• [Webpagina]
--*--

Tip: bekijk de volgende websites voor voorbeeld arbeidsovereenkomsten:
- http://www.arbeidsovereenkomst.nl/voorbeeld-arbeidsovereenkomst
- http://www.dentalinfo.nl/artikelen/t0/n238/voorbeeld-arbeidsovereenkomst.html
Opdracht 5b
Bekijk jouw gemaakte arbeidsovereenkomst nu eens door de ogen van een directeur. Ben je als directeur wel blij met deze overeenkomst? Leg uit waarom wel of waarom niet. Geef ook aan wat je zou veranderen aan de arbeidsovereenkomst als je directeur zou zijn. Lever dit samen met de arbeidsovereenkomst in bij jouw docent.

--*--

• [Opgaven]
1. Vanuit welk perspectief moet de arbeidsovereenkomst volgens opdracht 5b in de tekst over arbeidsovereenkomsten worden bekeken?
2. Schrijf een vervolg op de tekst over arbeidsovereenkomsten dat aansluit op de laatste zin ervan.

• [Aangeleverde gegevens]
--*--

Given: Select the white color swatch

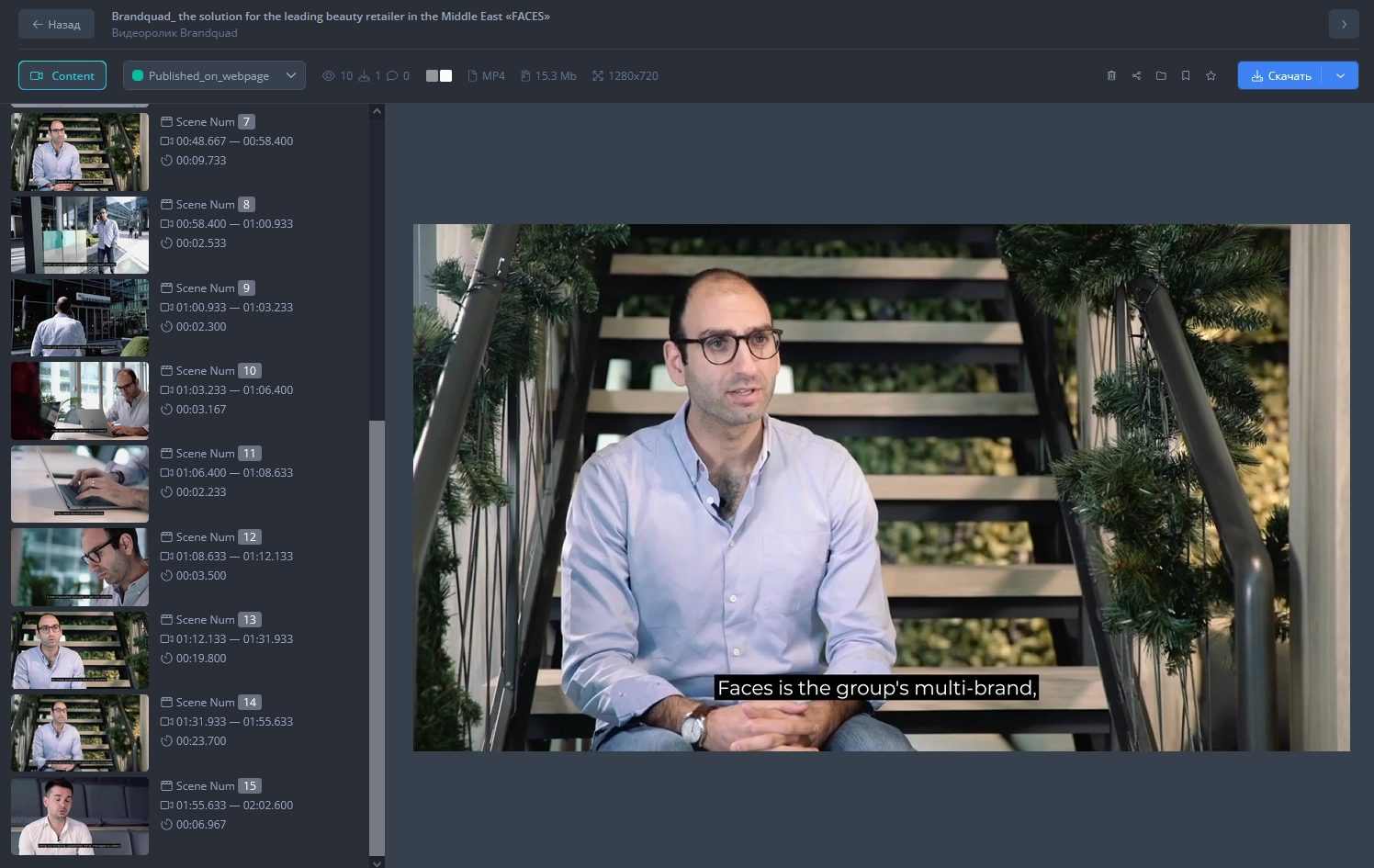Looking at the screenshot, I should 446,75.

--*--

• [Resultaten per opgave]
1. Door de ogen van een directeur.

2.
6 Toets de ander
Opdracht 6a
Maak voor je klasgenoten een toets. Maak bijvoorbeeld een multiple-choice toets, of een toets met open vragen. Je kunt ook een aantal vragen maken, waarbij de antwoorden een kruiswoordpuzzel vormen. Maak ook een antwoordvel, zodat de vragen gemakkelijk na te kijken zijn. Geef ook aan hoeveel punten er met een vraag te verdienen zijn. Zorg ervoor dat de volgende begrippen terugkomen:
- Arbowet
- Collectieve arbeidsovereenkomst
- Individuele arbeidsovereenkomst
- Medezeggenschap
- Sociale wetgeving
- Sociale partners
- Vakbonden
- Verzorgingsstaat
- Werkgeversbescherming
- Werknemersbescherming
Lever de toets en het antwoordvel in bij jouw docent.
Tip: kijk eens op de volgende site voor het maken van een kruiswoordpuzzel: http://www.onderwijsmaakjesamen.nl/kruiswoordpuzzel/
Opdracht 6b
Maak nu de toets van een klasgenoot. Lever de antwoorden in bij jouw docent.
7 Kijk het na
Opdracht 7
Kijk nu de antwoorden op de door jou ontwikkelde toets na. Geef een cijfer. Bespreek de toets met degene die hem invulde.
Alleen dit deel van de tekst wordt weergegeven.